Eglise de St-Georges-de-Reintembault, Vitrail de la chapelle du
 Père Maunoir, XXe.Sur l'autel se dresse la statue du prédicateur.

 
 Texte: Marcel Hodebert
Clichés : Jean-Paul Gallais.

DR




(I) Iniquités de la Montagne: expression empruntée à Bède le Vénérable désignant les oeuvres du      démon in Séjourné X-A, Histoire du vénérable serviteur de Dieu, Julien Maunoir, chapitre XVIII, Oudin, 1895.


 
 
 
 
 
 
 

samedi 10 novembre 2012

LES 439 MISSIONS DE JULIEN MAUNOIR

JULIEN MAUNOIR,
LE CHAMPION DE LA CONVERSION




Julien Maunoir prêche la mission à Plévin, église de Plévin,
Atelier G.Léglise,1926.
 
   L'ENVOI  EN MISSION



      Après une année de probation(1640) à Rouen pendant laquelle  il assure déjà plusieurs missions, Julien Maunoir est affecté à Quimper, alors que le Canada, nouvelle terre à évangéliser, semblait la destination  la plus probable. Cette nomination est conforme à ses souhaits car il avait fait le voeu d'évangéliser la Bretagne, après avoir été miraculeusement guéri de la gangrène en 1637. Cette  conviction d'avoir été un "miraculé" a pu renforcer sa vision de l'action divine dans le destin des croyants : dans ses rapports de missions, Julien Maunoir voit des miracles partout... Il  avait aussi promis à Michel Le Nobletz, prédicateur breton passionné, de continuer son oeuvre de reprise en main. L'implantation du catholicisme en Bretagne  est très forte : les saints bretons ont combattu le paganisme et, au cours des  siècles précédents, saint Vincent Ferrier (XVe) et les frères prêcheurs ont beaucoup semé  mais l'ignorance, les superstitions et les pratiques occultes ont reconquis l'espace. Ce sont les cibles de Julien Maunoir.

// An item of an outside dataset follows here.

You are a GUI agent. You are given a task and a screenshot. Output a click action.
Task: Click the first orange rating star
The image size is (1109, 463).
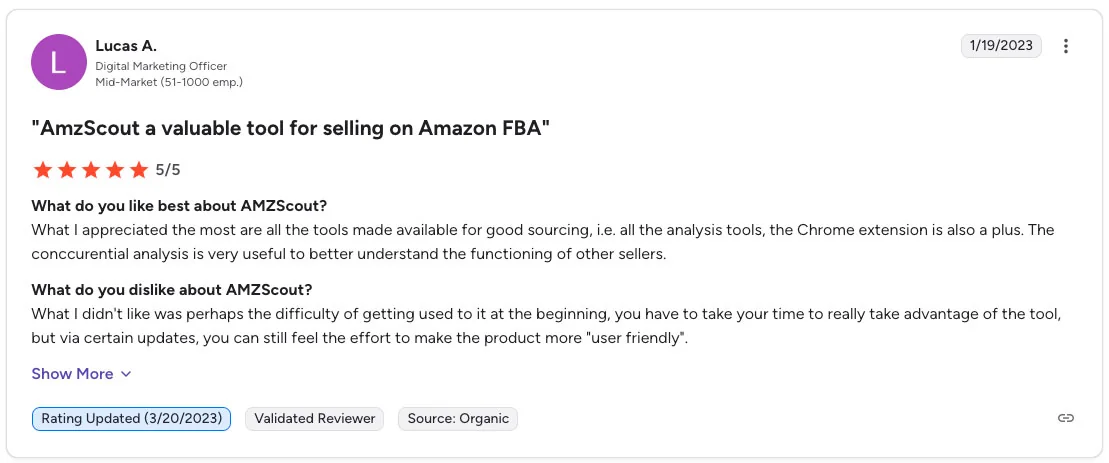pos(42,170)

      C'est alors le début de 43 années de pérégrinations incessantes qui le conduisent à  parcourir les évêchés  bretons, à instruire et convertir les villes, les îles, les paroisses rurales, les prisons... et à revenir consolider l'édifice. Chaque année,  il assure  entre huit et dix missions, en fonction des distances, or la mission dure  trois ou quatre semaines. De cet infatigable apostolat, de cette énergie presque supranaturelle, les cahiers (1631-1650) du Journal  latin des  missions, rédigé par le Père Maunoir et destiné au supérieur général des Jésuites rendent bien compte, même si la version intégrale  n'existe plus.

     Julien Maunoir part sur les chemins avec, dans les premières années,  le père Bernard qui, à 56 ans, apprend un peu de breton et accepte l'aventure itinérante et des conditions de vie plus que spartiates.. Les missionnaires jésuites partaient évangéliser par groupes de deux ; au fil du temps, l'encadrement s'étoffe. La Basse-Bretagne est littéralement quadrillée.

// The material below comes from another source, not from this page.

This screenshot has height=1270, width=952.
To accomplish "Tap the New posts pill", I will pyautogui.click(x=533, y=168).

  JULIEN MAUNOIR  AU PAYS DE FOUGERES


     La  Haute-Bretagne n'est pas oubliée : Julien Maunoir revient prêcher la mission à quatre reprises dans son pays natal à Saint-Georges-de-Reintembault  en 1648,1662,1666,1681. En 1648, il est aussi présent à Mellé, Monthault, Louvigné-du-Désert ; en 1661, on l'entend à La Chapelle-Janson, La Guerche-de-Bretagne, à la prison et à l'hôpital de Rennes. L'année 1662, il revient prêcher  à Saint-Georges et à Fougères. En 1666, on le revoit  à  Saint-Georges et à Fougères, il se rend aussi à La Boussac près de Dol ; il est à nouveau chez lui, à Saint-Georges, en 1681 et il assume  plusieurs missions près de Rennes.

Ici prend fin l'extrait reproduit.